## EXERCISE DIRECTIONS
Each record, in full, must be restated word for word.

## SUPPLIED RECORDS

•••••

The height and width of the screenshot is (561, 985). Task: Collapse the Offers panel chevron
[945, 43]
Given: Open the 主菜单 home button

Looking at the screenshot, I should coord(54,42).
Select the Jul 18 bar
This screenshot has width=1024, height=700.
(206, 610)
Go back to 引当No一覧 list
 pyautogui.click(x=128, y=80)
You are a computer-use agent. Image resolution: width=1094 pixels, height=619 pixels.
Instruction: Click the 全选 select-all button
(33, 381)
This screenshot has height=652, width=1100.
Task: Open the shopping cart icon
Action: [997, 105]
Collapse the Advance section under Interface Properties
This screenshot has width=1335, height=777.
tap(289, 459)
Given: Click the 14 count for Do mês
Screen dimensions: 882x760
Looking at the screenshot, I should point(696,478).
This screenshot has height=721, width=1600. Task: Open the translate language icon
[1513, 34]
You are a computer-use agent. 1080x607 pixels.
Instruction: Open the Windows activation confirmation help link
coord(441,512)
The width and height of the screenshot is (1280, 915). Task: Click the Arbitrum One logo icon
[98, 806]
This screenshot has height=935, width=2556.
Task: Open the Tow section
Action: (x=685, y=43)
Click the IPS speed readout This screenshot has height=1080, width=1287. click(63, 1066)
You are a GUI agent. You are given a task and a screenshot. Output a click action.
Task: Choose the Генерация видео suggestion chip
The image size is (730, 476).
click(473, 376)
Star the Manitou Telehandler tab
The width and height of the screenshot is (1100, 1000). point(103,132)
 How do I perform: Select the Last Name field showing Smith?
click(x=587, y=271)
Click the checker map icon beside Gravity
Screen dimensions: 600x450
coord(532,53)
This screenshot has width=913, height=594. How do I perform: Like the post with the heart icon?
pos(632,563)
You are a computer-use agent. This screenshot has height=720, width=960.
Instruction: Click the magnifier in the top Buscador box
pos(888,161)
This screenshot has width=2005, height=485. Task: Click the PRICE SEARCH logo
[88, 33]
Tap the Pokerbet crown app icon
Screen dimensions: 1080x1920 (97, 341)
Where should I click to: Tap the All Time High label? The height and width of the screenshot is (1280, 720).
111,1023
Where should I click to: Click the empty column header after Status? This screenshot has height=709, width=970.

•••••

## SOLUTION TO THIS PROBLEM
The height and width of the screenshot is (561, 985). Task: Collapse the Offers panel chevron
[945, 43]
Given: Open the 主菜单 home button

Looking at the screenshot, I should coord(54,42).
Select the Jul 18 bar
This screenshot has width=1024, height=700.
(206, 610)
Go back to 引当No一覧 list
 pyautogui.click(x=128, y=80)
You are a computer-use agent. Image resolution: width=1094 pixels, height=619 pixels.
Instruction: Click the 全选 select-all button
(33, 381)
This screenshot has height=652, width=1100.
Task: Open the shopping cart icon
Action: [997, 105]
Collapse the Advance section under Interface Properties
This screenshot has width=1335, height=777.
tap(289, 459)
Given: Click the 14 count for Do mês
Screen dimensions: 882x760
Looking at the screenshot, I should point(696,478).
This screenshot has height=721, width=1600. Task: Open the translate language icon
[1513, 34]
You are a computer-use agent. 1080x607 pixels.
Instruction: Open the Windows activation confirmation help link
coord(441,512)
The width and height of the screenshot is (1280, 915). Task: Click the Arbitrum One logo icon
[98, 806]
This screenshot has height=935, width=2556.
Task: Open the Tow section
Action: (x=685, y=43)
Click the IPS speed readout This screenshot has height=1080, width=1287. click(63, 1066)
You are a GUI agent. You are given a task and a screenshot. Output a click action.
Task: Choose the Генерация видео suggestion chip
The image size is (730, 476).
click(473, 376)
Star the Manitou Telehandler tab
The width and height of the screenshot is (1100, 1000). point(103,132)
 How do I perform: Select the Last Name field showing Smith?
click(x=587, y=271)
Click the checker map icon beside Gravity
Screen dimensions: 600x450
coord(532,53)
This screenshot has width=913, height=594. How do I perform: Like the post with the heart icon?
pos(632,563)
You are a computer-use agent. This screenshot has height=720, width=960.
Instruction: Click the magnifier in the top Buscador box
pos(888,161)
This screenshot has width=2005, height=485. Task: Click the PRICE SEARCH logo
[88, 33]
Tap the Pokerbet crown app icon
Screen dimensions: 1080x1920 (97, 341)
Where should I click to: Tap the All Time High label? The height and width of the screenshot is (1280, 720).
111,1023
Where should I click to: Click the empty column header after Status? This screenshot has height=709, width=970.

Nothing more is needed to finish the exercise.